Selected passage
Today, as the world moves through a year of life with COVID-19 pandemic, discussions of strengthening sustainability in the global shipping and trade industry is taking a front line approach. Victor Restis, president of Enterprises Shipping & Trade S.A.,recognizes a growing awareness in the maritime sector due to the COVID-19 experience and the push for more sustainable measures and various processes to implement new procedures are on the rise.
The direct value of sustainability has not been entirely realized by all companies within the industry. However, the industry as a whole is aware of the effects and impact that large-scale sustainability practices can provide. Restis points out that the International Maritime Organization (IMO)has already proposed several aggressive targets for the shipping industry, starting with a 40 percent improvement in ship efficiency by 2030 and a 50 percent reduction in CO2 emissions by 2050.
The COVID-19 global pandemic has further accelerated these ambitious goals, and the maritime industry is working toward these goals expeditiously to mitigate comprehensive climate control and the potentially disastrous effects of climate change or future pandemics.
According to a recent article, every country in the world, with a few exceptions, has agreed to the global conservation goals of 2030 and 2050. This means that every shipping company headquartered in these participating countries has also adopted and integrated these goals on a company-wide scale and is working to achieve these targets simultaneously to maintain good standing within the maritime industry. Restis agrees that country leaders and industry C-suite personnel must be on the same page to effectively and efficiently adopt practices to achieve these industry-set goals.
Maritime transport enterprises throughout the world have taken this need for compliance seriously and are proactively involved in implementing initiatives for increased organizational sustainability, especially given what the industry has learned from the global pandemic. The Sustainable Shipping Initiative is a prime example where industry leaders have come together to chart an aggressive, yet achievable, roadmap targeting improvements toward compliance-related aspects of each sector within the overall industry.

Try it
Continue the article on sustainability in the shipping industry from its last sentence.

Dataset records
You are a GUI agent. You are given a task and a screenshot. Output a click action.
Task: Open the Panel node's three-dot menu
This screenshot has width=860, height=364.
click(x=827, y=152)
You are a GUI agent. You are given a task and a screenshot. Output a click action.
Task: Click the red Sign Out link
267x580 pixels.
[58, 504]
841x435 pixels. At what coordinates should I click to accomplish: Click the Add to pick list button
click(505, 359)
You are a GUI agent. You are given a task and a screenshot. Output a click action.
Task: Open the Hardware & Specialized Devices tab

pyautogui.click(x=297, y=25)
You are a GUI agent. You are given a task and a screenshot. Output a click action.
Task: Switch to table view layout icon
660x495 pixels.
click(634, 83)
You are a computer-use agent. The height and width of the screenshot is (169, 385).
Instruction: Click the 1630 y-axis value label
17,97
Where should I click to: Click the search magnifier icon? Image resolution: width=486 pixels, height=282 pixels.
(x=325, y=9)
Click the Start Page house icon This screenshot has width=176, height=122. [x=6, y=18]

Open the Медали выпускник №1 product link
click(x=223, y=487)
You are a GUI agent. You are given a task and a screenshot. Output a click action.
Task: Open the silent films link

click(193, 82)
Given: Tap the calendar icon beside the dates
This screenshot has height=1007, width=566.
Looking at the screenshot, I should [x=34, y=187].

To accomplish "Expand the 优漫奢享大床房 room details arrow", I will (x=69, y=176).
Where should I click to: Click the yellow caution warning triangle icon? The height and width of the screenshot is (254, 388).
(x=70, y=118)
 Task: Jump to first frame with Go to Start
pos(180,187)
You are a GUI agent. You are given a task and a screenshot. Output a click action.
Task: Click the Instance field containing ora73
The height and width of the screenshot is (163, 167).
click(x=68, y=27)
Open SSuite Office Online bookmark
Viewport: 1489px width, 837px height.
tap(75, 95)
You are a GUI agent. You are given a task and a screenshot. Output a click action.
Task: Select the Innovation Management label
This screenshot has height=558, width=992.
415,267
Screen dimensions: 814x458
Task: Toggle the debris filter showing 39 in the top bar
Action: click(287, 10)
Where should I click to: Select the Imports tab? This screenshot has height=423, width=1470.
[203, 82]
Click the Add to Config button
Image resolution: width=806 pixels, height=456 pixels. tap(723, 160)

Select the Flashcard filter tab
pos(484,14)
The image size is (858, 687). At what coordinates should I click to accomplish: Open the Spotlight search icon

Result of the exercise
Two of the top areas of improvement coming off the heels of COVID-19 are increasing vessel efficiency and the use of sustainable alternatives. Tethered to climate change, ship energy efficiency is a hot topic, and countries all across the globe are investing in research and development to meet the new vessel energy standards mandated by the IMO.New technologies are helping achieve goals, but there are other processes that can be implemented more quickly. Gas cleaning systems, use of cleaner ballast water, use of alternative fuels, leveraging natural resources for power generation, reducing marine litter, improving ship recycling processes, and slow steaming are all under consideration for changes in cargo shipping vessel sustainability.
Restis finds interest in how the global pandemic has increased research and innovation toward initiatives that aim to reduce environmental impact and make vessels more environment friendly.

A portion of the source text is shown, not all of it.